A tentativa de diagnóstico

Na maioria das vezes, a SHU é causada por uma infecção por E.coli, mas Megan não tinha sinais da bactéria. Outro diagnóstico que parecia provável para os médicos era o lúpus, porque o exame de Megan apresentara anticorpos encontrados nessa doença autoimune. “Eu quase torcia para que fosse lúpus”, diz ela. Pelo menos, era algo de que ouvira falar e que sabia que conseguiria controlar.

De 5% a 10% das pessoas sem lúpus também têm esses anticorpos. Ainda assim, os médicos de Megan começaram o tratamento: ministraram esteroides e fizeram uma plasmaférese, procedimento que remove o plasma sanguíneo do paciente e o substitui por plasma saudável.

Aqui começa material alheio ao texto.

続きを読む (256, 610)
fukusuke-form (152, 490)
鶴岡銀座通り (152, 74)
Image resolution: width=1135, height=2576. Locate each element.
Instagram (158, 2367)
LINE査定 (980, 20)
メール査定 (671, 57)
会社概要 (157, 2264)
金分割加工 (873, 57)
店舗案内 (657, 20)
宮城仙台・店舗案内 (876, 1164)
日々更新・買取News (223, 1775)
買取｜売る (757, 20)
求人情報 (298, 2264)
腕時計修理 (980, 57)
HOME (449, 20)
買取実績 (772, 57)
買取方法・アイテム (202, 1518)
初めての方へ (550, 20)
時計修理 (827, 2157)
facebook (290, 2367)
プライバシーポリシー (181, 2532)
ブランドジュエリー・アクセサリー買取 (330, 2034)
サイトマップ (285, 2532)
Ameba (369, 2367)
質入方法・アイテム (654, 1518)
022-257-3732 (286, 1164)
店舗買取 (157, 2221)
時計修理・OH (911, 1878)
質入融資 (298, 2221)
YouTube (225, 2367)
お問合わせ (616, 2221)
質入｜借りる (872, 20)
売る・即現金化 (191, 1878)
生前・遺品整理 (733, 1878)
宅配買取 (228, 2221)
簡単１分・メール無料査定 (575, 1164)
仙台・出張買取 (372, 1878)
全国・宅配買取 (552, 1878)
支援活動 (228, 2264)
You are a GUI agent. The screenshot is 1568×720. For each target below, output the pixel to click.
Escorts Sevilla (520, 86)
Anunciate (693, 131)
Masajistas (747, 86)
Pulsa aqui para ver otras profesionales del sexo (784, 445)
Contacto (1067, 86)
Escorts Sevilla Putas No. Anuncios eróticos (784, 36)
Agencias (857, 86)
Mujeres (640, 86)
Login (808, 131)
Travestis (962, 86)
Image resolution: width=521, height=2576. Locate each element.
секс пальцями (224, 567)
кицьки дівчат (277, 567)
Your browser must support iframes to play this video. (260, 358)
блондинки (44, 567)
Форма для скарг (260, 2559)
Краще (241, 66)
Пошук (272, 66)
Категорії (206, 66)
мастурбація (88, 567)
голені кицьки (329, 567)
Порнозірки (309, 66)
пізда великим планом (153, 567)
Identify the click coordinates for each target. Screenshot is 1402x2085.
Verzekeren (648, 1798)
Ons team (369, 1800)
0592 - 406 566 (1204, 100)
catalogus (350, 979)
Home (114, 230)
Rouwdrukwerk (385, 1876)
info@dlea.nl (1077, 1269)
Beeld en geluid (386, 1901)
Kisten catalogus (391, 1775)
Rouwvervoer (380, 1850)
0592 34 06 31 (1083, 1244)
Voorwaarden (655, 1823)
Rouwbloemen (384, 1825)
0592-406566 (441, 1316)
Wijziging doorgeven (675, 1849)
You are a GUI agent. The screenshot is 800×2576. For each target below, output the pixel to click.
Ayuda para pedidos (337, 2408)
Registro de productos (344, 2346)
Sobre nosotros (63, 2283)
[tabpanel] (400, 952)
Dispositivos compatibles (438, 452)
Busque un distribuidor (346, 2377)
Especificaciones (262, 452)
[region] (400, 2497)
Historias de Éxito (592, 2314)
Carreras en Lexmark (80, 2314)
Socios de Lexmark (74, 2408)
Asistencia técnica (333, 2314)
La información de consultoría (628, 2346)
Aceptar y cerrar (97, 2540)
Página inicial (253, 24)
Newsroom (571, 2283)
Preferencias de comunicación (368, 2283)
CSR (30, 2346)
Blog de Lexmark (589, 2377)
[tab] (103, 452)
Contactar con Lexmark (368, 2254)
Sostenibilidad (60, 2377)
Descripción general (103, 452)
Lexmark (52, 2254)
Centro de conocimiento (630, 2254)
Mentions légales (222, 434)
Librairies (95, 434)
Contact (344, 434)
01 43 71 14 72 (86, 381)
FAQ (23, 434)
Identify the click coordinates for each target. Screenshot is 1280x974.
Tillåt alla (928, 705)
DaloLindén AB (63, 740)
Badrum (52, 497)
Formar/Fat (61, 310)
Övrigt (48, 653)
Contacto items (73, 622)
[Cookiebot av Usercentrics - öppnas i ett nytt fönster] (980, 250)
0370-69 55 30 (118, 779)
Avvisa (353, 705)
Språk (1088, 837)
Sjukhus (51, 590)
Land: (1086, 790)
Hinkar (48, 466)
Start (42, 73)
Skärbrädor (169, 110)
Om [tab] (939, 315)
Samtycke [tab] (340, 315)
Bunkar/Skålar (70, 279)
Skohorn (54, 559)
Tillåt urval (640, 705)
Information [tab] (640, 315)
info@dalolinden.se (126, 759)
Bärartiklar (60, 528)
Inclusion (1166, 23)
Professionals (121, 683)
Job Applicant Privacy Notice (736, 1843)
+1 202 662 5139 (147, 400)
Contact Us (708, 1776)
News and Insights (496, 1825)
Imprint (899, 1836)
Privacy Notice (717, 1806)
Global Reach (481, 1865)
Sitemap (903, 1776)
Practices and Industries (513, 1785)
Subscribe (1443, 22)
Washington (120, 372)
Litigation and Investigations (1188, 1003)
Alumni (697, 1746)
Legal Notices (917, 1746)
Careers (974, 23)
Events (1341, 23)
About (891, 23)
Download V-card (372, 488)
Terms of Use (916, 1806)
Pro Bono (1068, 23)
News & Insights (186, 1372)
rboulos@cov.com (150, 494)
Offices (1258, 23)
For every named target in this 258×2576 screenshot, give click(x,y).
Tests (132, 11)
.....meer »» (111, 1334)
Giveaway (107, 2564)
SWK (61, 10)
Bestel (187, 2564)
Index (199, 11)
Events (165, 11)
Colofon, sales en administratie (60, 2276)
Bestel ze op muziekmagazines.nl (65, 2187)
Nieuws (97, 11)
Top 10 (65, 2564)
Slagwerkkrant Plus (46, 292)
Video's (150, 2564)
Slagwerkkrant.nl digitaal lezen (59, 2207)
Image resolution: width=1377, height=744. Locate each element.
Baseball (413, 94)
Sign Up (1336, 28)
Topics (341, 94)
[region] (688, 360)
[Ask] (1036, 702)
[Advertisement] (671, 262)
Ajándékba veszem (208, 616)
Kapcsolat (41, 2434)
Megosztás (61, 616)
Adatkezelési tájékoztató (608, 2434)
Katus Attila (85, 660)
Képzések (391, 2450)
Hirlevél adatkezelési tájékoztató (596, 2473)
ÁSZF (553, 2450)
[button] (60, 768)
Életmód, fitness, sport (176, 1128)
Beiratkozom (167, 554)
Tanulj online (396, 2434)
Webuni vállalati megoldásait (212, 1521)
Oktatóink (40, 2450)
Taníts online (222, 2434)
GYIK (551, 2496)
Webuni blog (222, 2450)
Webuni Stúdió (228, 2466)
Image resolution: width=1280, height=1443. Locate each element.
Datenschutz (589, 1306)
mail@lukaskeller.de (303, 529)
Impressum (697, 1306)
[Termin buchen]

Ela não melhorou, segundo Farooq: “Os rins, em vez de melhorar, pioraram, a ponto de termos de fazer diálise.”

A busca por um novo diagnóstico

Com a saúde de Megan piorando, Farooq se convenceu de que deveriam voltar sua atenção para outra doença da lista de possíveis causas. Em casos raríssimos, os pacientes apresentam a predisposição genética de desenvolver SHU, que surge sob estresse. “No caso de Megan, o estresse sobre o organismo teria sido a gravidez”, diz Farooq. A doença é tratável com um medicamento imunoterápico chamado eculizumabe, administrado por infusão intravenosa. Mas o preço é altíssimo, o que fez a equipe repensar, pois seria difícil o seguro-saúde cobrir a despesa sem mais indícios.

“Mas tínhamos feito o tratamento de lúpus, e ela não reagira”, diz Farooq. “Se você vai para a direita e vê que é o caminho errado, então é preciso ir para a esquerda.” Eles tinham de saber urgentemente se Megan tinha mesmo essa mutação genética. “A chance de morte é altíssima nesses casos, porque a doença pode afetar outros órgãos além do rim.”

Antes de obter um medicamento tão caro, era necessário fazer um exame genético, que levou dez dias, uma espera tediosa para Megan. “Minha família e eu estávamos cansados e muito enjoados de ficar no hospital”, diz ela.

Embora o bebê fosse bem cuidado por membros da família e ela o visse quase diariamente, a separação era dolorosa. “Tive medo de não desenvolver os laços necessários para um recém-nascido”, diz ela. Quando o resultado finalmente chegou e mostrou que Megan tinha mesmo a mutação,
ela recebeu na mesma hora a primeira dose de eculizumabe.

A vida após a descoberta da mutação

Com o diagnóstico e o tratamento corretos, a pressão arterial de Megan se normalizou e ela finalmente pôde voltar para casa. Sua visão melhorou alguns meses depois. Por causa da extensão dos danos renais, ela precisou
de diálise durante quatro meses, mas os rins também acabaram se recuperando.

Hoje, Megan se ocupa com o trabalho e a família. Ela conseguiu ir distanciando e, afinal, suspender as infusões de eculizumabe, mas, como sua mutação genética é muito rara, pouco se sabe sobre recaídas. Ela fica atenta a qualquer sintoma de que a doença esteja voltando e desenvolveu técnicas para controlar o estresse, já que ele é um gatilho. “Comecei a me exercitar mais”, diz ela. “Também tento relaxar a mente, não ficar tão ansiosa e seguir o fluxo.”